"Hold this for a second" are the five words that never fail to send terror into the hearts of men across the world. But how bad can it really get? Timmy Mowafi finds out...
I was walking down the postcard-esque beach of Ras Sudr in the early afternoon, admiring the beautiful vanilla, paisley skyline which made for a scenic backdrop for the only other people in the vicinity; two lithe lovelies melting into their sun beds ahead of me. My brainbox ponderings were peaceful, as I was thankful to be out of the poisonous hustle and bustle and social Big Brother of Cairo, where thoughts are usually come from the outside-in, rather than the more assured opposite. This was not the North Coast, I did not need formet el Sahel to make my way to the top of the Shab-ionship of booze, bitches and tables. Nor was it Nueiba or Ras Shatan where formet el Sinai takes precedence with the sun shining brighter on those that know a few chords on an acoustic guitar and who have a confidence gained from the time they read a book on Sufism/Shamanism/Nihilism/Kosomakism.
Generally speaking, Ras Sudr is a comfortable, easy-going place where even the most anxious, self-obsessed of people would have a hard time not finding a chill pill buried in the sand. Now, that’s all well and good until the dreaded moment, the epitome of neuroticism in heterosexuality; when a woman hands you her handbag to hold.
Earlier in the day I was gifted a little treat from Cupid, which I’ve decided is the new nickname for my baby niece, who suckled her thumb, cooed and aaahhed adorably in my arms, as I happened to pass the two ladies who were the object of my attention. They cooed and aaahhed right back as I gave them the edgy-but-caring-and-responsible-single-daddy-but-not-actually-my-baby-I’ll-see-you-later-sans-baby-look that I’ve honed since this little bag of beautiful flesh came into my life. Now that I was sans-baby, it was the perfect time to go have a chat with them. I may not have bulging biceps or the ability to recite Rumi, but I’ve got my wit, and it’s never really failed me, regardless of geography. I start to walk lazily toward their sun beds. I smile at them, they smile back then turn to lay back down onto their beds, when I’m stopped in my tracks.
“Hold this for a second,” my sister-in-law says as she grabs my shoulder from behind and runs off to the bathroom.

## Provided material

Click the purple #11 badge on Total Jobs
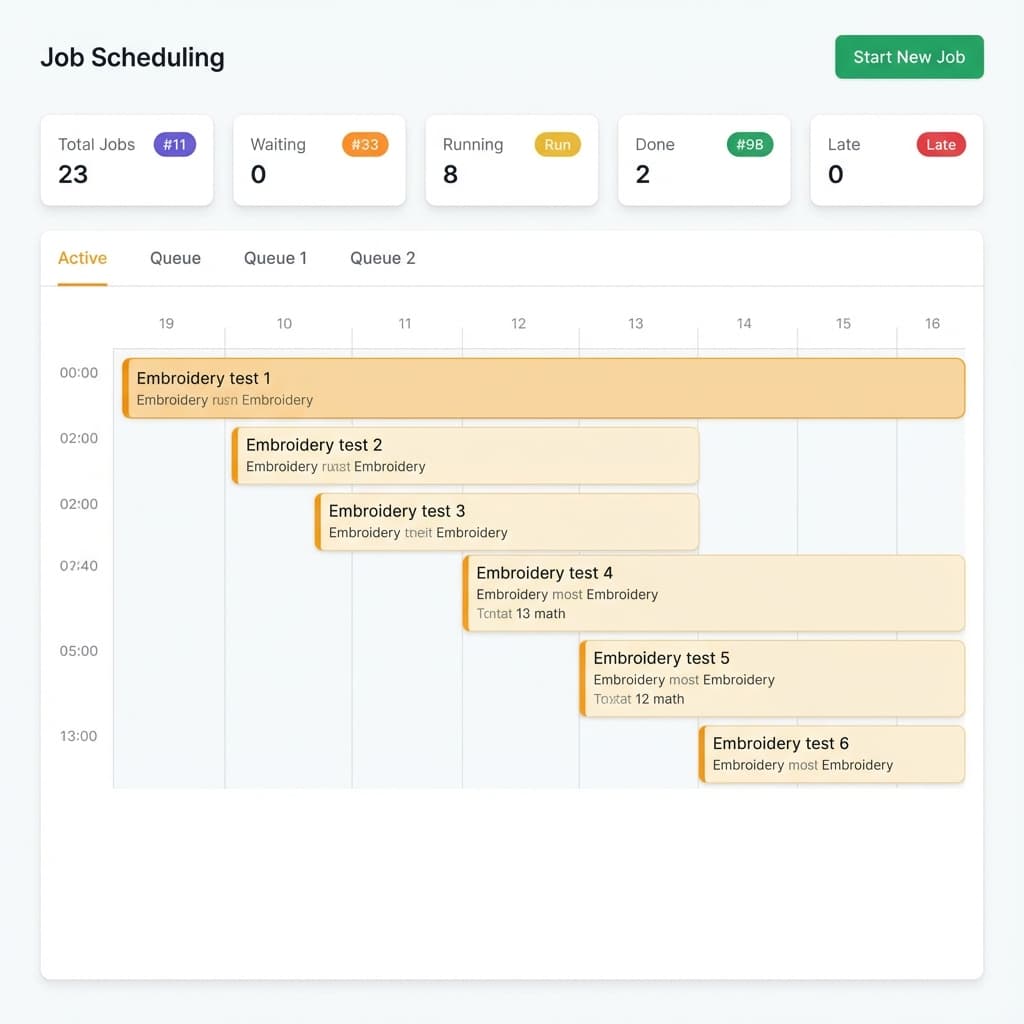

## Problem to solve
Copy out everything in the Ras Sudr column from "I was walking" down to "book on Sufism/Shamanism/Nihilism/Kosomakism.", word for word. None of the data is needed here.

## The response
I was walking down the postcard-esque beach of Ras Sudr in the early afternoon, admiring the beautiful vanilla, paisley skyline which made for a scenic backdrop for the only other people in the vicinity; two lithe lovelies melting into their sun beds ahead of me. My brainbox ponderings were peaceful, as I was thankful to be out of the poisonous hustle and bustle and social Big Brother of Cairo, where thoughts are usually come from the outside-in, rather than the more assured opposite. This was not the North Coast, I did not need formet el Sahel to make my way to the top of the Shab-ionship of booze, bitches and tables. Nor was it Nueiba or Ras Shatan where formet el Sinai takes precedence with the sun shining brighter on those that know a few chords on an acoustic guitar and who have a confidence gained from the time they read a book on Sufism/Shamanism/Nihilism/Kosomakism.